### 練習項目
1. 請照原文抄寫來源文件中從「2023年《華盛頓郵報》觀察」到「名的文科大學,也開始大力發展計算機專業。」的段落。
2. 根據來源文件,從2017年到2022年,美國讀計算機的學生人數增長了多少?

### 來源文件
技術浪潮和國家競爭:盤點中美兩國的科技“家底”

2023年《華盛頓郵報》觀察到一個現象:美國高校計算機專業的畢業典禮耗時越來越長,但人文藝術類學科的卻越來越短[1]。

美國沒有張雪峰,但高中畢業生們正在瘋狂涌向計算機專業,同時文科的吸引力在不斷下降。根據美國官方的數據,從2017年到2022年,美國讀計算機的學生人數增長了34%,但同期歷史專業下降了12%,媒體和新聞專業下降了20%,英語專業(類似我們的中文系)學生人數則下降了23%。一些著名的文科大學,也開始大力發展計算機專業。

典型如馬里蘭大學,2010年該校的人文藝術類學科跟計算機的學生人數比例是4:1,但到了2023年這一比例變成了0.6:1,前者下降,後者猛增。出現反轉的原因很簡單:馬里蘭大學計算機系本科生畢業四年後薪資中位數超過11.6萬美元,而歷史系的中位數只有5.3萬美元,英語系中位數只有4.77萬美元——在高額學費的壓力下,傻子都知道怎麼選。

### 展示列表
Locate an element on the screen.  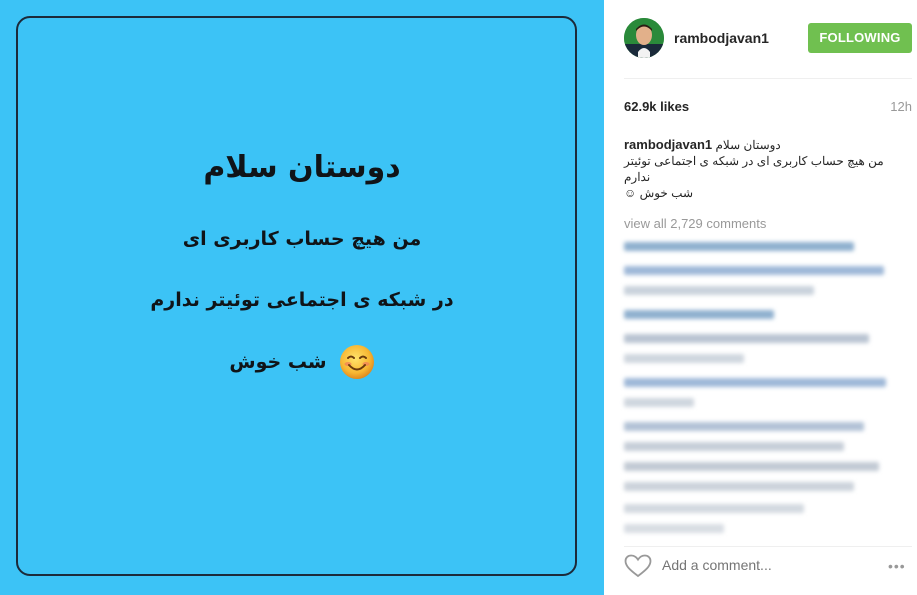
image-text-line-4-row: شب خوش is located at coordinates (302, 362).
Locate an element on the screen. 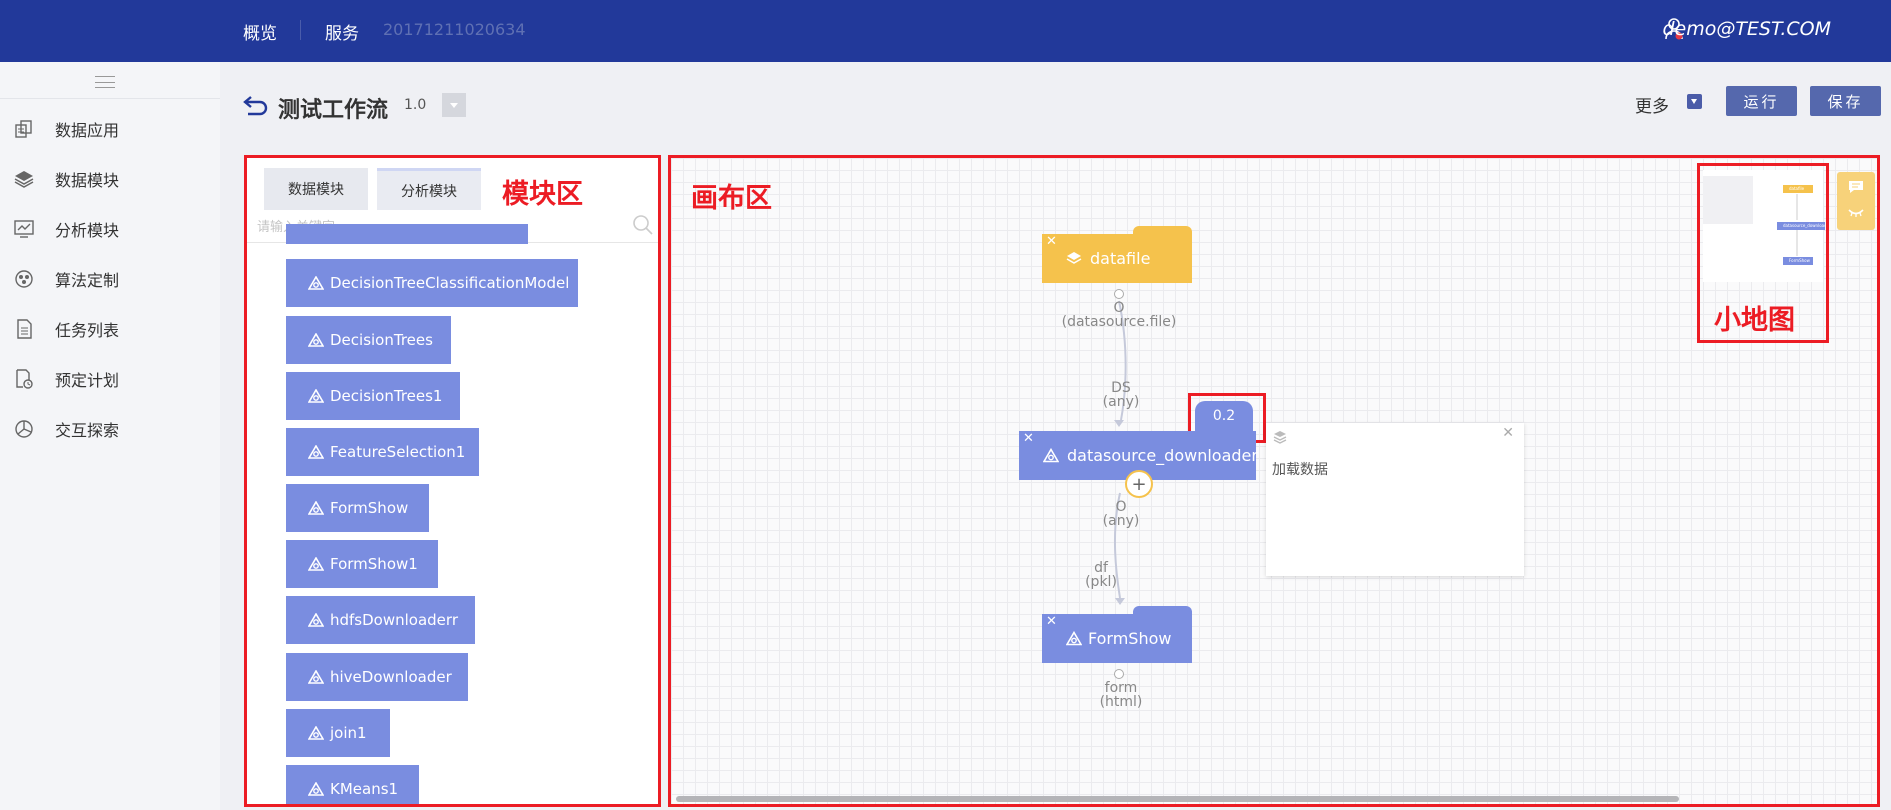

==

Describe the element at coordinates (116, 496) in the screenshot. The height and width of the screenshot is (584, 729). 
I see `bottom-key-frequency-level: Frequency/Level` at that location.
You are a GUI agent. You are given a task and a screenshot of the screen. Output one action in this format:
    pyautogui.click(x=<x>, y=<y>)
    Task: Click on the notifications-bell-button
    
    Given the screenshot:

### 書面回答
1.
2023年《華盛頓郵報》觀察到一個現象:美國高校計算機專業的畢業典禮耗時越來越長,但人文藝術類學科的卻越來越短[1]。

美國沒有張雪峰,但高中畢業生們正在瘋狂涌向計算機專業,同時文科的吸引力在不斷下降。根據美國官方的數據,從2017年到2022年,美國讀計算機的學生人數增長了34%,但同期歷史專業下降了12%,媒體和新聞專業下降了20%,英語專業(類似我們的中文系)學生人數則下降了23%。一些著名的文科大學,也開始大力發展計算機專業。

2. 增長了34%。